§ **Requirement**
A stretch of the entries below is to be set down exactly, running from the line with "Image resolution: width=1568 pixels, height=743" through the line with "Given: Click the O2", both included, and no other line.

§ **Extracted data**
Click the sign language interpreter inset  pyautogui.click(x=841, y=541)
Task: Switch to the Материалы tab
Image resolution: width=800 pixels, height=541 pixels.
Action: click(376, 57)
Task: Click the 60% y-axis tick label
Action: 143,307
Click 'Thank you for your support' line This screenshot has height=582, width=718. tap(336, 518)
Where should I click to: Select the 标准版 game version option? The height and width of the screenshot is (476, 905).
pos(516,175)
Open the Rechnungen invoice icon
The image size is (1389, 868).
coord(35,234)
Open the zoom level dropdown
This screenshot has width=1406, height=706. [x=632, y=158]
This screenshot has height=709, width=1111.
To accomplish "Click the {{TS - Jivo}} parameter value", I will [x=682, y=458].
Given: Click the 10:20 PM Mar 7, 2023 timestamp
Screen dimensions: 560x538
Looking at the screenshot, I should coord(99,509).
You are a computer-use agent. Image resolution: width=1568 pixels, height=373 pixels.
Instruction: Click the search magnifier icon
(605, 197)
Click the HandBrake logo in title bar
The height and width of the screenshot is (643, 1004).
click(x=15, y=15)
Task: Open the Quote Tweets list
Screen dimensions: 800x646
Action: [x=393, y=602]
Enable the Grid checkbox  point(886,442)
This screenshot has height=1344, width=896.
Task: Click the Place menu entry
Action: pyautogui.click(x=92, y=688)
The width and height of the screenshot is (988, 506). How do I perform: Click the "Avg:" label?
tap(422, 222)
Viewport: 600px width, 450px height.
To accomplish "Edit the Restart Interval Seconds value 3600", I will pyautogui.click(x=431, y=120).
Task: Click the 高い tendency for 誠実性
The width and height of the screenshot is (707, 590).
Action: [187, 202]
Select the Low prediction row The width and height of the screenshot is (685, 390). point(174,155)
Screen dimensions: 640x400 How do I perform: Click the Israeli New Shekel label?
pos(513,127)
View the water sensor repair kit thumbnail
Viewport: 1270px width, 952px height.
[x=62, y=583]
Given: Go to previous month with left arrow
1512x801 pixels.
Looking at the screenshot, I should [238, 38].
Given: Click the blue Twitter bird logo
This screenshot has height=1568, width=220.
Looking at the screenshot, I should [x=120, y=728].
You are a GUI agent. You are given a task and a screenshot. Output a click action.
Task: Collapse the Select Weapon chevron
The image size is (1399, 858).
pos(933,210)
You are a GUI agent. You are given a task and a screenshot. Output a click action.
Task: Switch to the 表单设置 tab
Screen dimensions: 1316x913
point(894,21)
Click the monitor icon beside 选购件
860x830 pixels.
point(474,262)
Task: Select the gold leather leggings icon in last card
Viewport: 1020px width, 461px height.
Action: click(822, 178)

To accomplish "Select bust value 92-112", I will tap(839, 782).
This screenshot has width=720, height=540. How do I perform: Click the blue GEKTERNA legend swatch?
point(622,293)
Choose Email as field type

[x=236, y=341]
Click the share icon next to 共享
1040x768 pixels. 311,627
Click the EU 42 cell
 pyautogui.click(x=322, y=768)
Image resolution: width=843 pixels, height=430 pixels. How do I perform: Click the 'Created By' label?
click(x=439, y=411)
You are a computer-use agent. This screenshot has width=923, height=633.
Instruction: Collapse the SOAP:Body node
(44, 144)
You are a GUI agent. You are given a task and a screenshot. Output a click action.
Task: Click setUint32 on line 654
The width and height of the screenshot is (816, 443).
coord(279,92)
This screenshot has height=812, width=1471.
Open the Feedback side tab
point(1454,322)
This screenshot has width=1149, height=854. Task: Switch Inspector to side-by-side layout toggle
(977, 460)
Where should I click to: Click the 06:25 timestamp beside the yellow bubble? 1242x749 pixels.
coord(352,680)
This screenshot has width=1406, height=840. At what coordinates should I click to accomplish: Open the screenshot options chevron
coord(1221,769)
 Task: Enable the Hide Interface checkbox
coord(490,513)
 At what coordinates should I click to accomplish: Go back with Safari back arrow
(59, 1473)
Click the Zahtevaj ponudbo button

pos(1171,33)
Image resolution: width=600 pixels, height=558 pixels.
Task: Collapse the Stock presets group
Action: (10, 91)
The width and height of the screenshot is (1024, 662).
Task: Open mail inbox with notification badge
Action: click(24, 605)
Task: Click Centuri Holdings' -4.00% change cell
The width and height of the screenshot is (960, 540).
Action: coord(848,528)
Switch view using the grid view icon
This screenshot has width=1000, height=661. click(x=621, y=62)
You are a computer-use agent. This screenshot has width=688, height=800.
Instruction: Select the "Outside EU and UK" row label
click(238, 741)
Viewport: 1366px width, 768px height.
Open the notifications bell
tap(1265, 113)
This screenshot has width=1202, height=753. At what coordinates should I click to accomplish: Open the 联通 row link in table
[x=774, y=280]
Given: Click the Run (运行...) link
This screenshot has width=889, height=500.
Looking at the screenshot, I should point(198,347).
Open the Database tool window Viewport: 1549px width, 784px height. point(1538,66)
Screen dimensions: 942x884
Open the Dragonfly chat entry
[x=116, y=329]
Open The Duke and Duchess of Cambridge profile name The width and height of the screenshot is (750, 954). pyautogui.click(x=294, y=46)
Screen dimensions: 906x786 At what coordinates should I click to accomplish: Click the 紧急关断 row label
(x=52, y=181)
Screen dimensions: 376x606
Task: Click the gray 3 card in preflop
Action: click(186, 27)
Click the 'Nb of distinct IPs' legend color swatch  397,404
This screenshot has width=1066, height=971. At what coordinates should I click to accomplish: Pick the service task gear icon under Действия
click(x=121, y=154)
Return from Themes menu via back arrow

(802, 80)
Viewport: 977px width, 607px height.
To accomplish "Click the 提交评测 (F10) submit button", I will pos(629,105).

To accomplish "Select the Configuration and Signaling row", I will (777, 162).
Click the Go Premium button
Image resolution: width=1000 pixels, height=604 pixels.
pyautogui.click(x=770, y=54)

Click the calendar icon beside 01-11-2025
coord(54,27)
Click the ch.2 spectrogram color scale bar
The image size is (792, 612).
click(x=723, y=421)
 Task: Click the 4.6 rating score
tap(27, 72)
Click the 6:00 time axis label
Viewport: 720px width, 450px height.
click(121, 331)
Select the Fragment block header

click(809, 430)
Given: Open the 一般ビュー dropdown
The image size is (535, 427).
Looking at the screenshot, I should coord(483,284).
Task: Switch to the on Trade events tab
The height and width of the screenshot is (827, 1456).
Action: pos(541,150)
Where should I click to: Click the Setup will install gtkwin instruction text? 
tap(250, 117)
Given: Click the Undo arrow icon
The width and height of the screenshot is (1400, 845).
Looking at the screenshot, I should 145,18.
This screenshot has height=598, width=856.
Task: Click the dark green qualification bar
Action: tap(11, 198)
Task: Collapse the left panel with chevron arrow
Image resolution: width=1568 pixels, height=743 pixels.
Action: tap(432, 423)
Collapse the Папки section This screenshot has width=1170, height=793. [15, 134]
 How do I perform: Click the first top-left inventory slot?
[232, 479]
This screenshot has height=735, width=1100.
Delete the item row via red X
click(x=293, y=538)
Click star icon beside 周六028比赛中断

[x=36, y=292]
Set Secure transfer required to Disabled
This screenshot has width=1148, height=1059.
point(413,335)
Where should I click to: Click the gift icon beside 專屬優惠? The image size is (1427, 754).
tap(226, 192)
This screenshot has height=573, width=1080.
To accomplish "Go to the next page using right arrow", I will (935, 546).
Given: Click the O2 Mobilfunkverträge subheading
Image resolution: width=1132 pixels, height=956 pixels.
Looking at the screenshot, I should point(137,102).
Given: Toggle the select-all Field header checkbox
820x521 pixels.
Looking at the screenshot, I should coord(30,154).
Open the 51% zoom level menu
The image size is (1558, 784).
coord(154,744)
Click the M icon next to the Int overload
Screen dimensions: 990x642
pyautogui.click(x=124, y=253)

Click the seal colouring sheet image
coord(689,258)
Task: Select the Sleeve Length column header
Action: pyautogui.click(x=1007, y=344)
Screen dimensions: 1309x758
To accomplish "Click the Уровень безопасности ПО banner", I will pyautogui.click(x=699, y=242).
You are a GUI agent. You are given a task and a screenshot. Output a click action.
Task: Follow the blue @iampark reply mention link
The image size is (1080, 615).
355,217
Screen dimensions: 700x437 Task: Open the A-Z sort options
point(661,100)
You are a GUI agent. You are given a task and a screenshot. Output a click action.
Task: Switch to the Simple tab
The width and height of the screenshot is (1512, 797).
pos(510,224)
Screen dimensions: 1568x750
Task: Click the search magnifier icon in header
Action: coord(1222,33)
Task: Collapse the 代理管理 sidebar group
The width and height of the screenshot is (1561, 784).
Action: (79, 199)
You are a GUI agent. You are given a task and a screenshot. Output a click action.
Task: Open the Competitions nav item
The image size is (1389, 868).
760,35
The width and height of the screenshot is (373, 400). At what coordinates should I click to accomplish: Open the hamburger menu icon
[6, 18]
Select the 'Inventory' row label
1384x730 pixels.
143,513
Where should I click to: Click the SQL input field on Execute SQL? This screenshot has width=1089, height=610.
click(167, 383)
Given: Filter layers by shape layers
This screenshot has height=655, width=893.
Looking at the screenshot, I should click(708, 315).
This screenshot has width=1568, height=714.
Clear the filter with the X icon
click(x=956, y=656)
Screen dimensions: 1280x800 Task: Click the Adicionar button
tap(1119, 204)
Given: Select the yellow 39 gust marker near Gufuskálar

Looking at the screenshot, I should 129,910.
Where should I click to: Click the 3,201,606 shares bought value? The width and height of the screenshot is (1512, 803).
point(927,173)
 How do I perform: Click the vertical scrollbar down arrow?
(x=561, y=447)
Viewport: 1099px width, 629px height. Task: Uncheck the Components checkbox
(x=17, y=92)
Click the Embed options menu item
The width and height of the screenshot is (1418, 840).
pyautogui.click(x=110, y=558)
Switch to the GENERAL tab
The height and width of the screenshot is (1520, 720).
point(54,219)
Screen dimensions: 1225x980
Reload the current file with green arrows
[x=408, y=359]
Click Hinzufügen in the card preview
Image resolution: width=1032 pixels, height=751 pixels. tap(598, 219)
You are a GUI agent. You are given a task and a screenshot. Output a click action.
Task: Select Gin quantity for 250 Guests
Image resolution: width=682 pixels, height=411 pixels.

§ **Solution for this problem**
Image resolution: width=1568 pixels, height=743 pixels.
Action: tap(432, 423)
Collapse the Папки section This screenshot has width=1170, height=793. [15, 134]
 How do I perform: Click the first top-left inventory slot?
[232, 479]
This screenshot has height=735, width=1100.
Delete the item row via red X
click(x=293, y=538)
Click star icon beside 周六028比赛中断

[x=36, y=292]
Set Secure transfer required to Disabled
This screenshot has width=1148, height=1059.
point(413,335)
Where should I click to: Click the gift icon beside 專屬優惠? The image size is (1427, 754).
tap(226, 192)
This screenshot has height=573, width=1080.
To accomplish "Go to the next page using right arrow", I will (935, 546).
Given: Click the O2 Mobilfunkverträge subheading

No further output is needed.